ESPE Yearbook of Paediatric Endocrinology

Abstract: Dis Model Mech. 2018 Oct 1; 11(10): dmm035691.

In brief: Generalized arterial calcification of infancy (GACI) is a severe, rare disease characterized by excessive calcification of large and medium sized arteries caused by homozygous loss-of-function mutations in ENPP1. Here, in Enpp1 deficient mice, treatment with recombinant human ENPP1 protein was more effective than bisphosphonates to resolve not only the vascular calcification, but also the hypertension that eventually leads to cardiac failure in GACI patients.

Comment: Generalized arterial calcification of infancy (GACI) is a severe, rare disease characterized by excessive calcification and stenosis of large- and medium-sized arteries. Approximately 70% of GACI cases are associated with loss-of-function mutations in ENPP1, an ectonucleotide pyrophosphatase/phosphodiesterase 1 that produces inorganic pyrophosphate (PPi).
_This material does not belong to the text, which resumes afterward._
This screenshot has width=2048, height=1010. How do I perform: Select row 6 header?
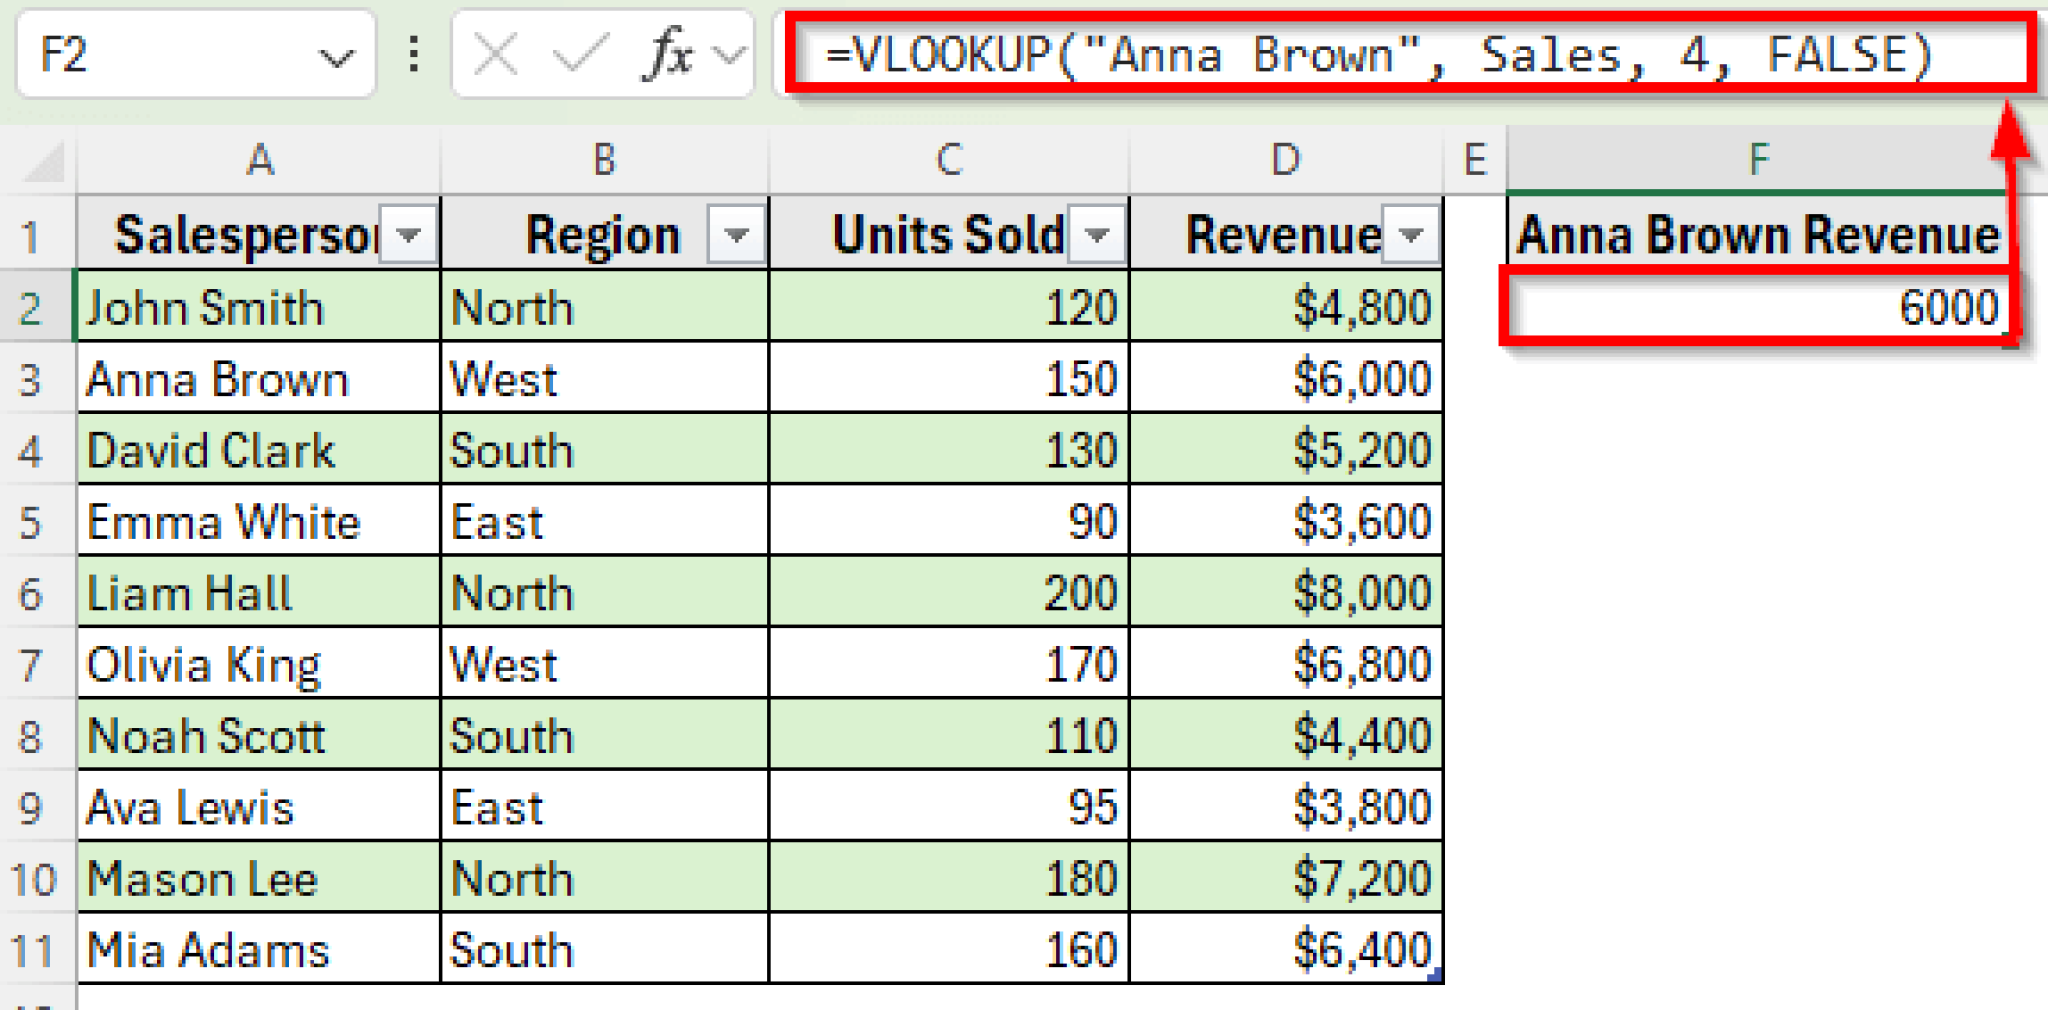click(32, 593)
PPi is an inhibitor of tissue mineralization critical to prevent mineralization of non-skeletal tissues. Disease onset of GACI can vary, but the majority of patients present in utero through 6 months of age. GACI is associated with a high mortality rate, with death typically occurring from vascular occlusion and additional cardiovascular complications. If left untreated, GACI results in 85% lethality by 6 months of age. A retrospective case study by Rutsch et al. demonstrated that although bisphosphonate treatment reduced the mortality rate during infancy to 35%, 7/17 patients treated with bisphosphonates still died during infancy.
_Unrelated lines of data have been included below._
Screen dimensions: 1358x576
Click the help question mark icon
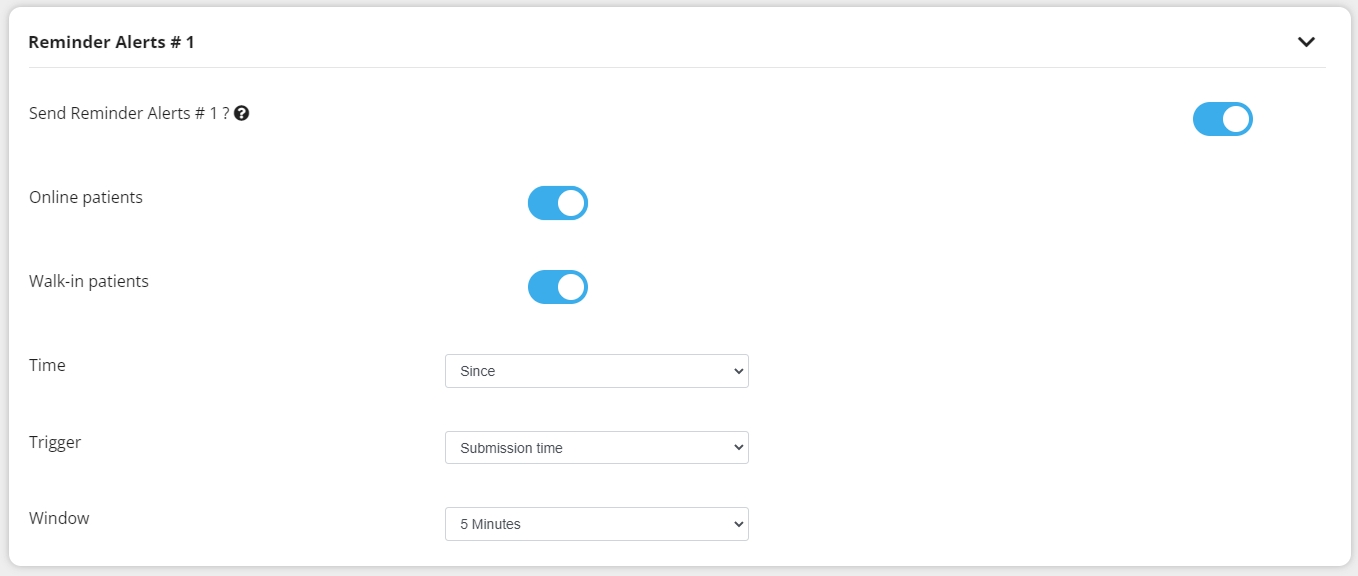pyautogui.click(x=241, y=114)
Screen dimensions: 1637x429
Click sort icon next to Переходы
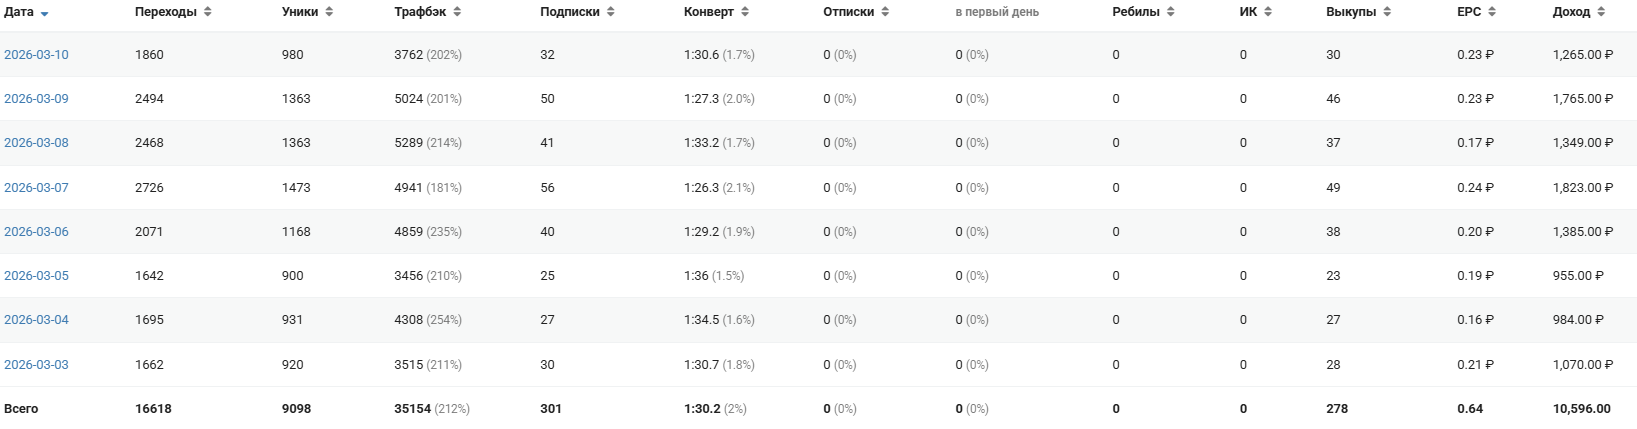pos(207,12)
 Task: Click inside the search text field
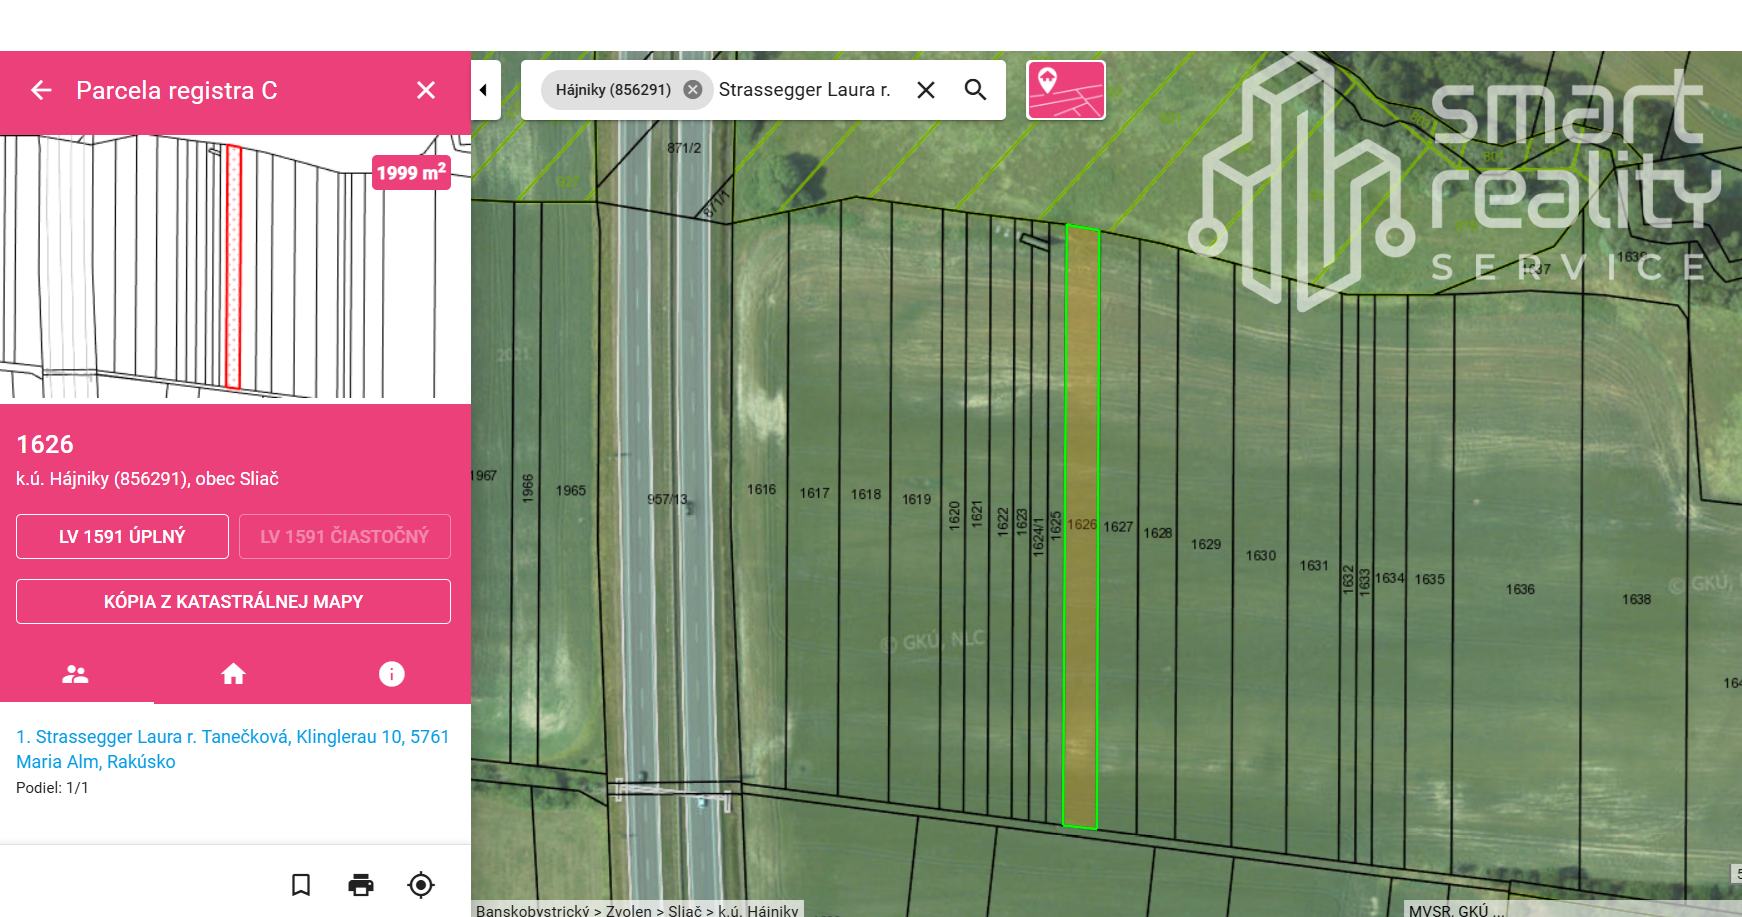[805, 90]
In this study, authors examined rhENPP1 in Asj-2J mice, which have a phenotype that is more similar to the human disease than that of previously studied mouse models. Similar to humans with GACI, Asj-2J mice spontaneously develop severe disease and exhibit elevated systemic blood pressure, which is believed to be the cause of death in GACI patients. The authors observed significant improvements in both vascular calcification and cardiovascular function in Asj-2J mice following treatment with rhENPP1. Since hypertension is the leading cause of cardiac failure in GACI patients, rhENPP1 ERT could be important in resolving the disease more effectively and in a greater number of patients than bisphosphonates.

Further studies will be necessary to examine the therapeutic window for rhENPP1 ERT in GACI patients, and whether it has capabilities beyond being used as a disease prevention tool. Calcification reversal will likely be more difficult to achieve owing to the pronounced stability and insolubility of hydroxyapatite. The role of rhENPP1 in calcification regression will need to be evaluated in the future but will likely depend on the extent of calcification and will likely require long-term treatment.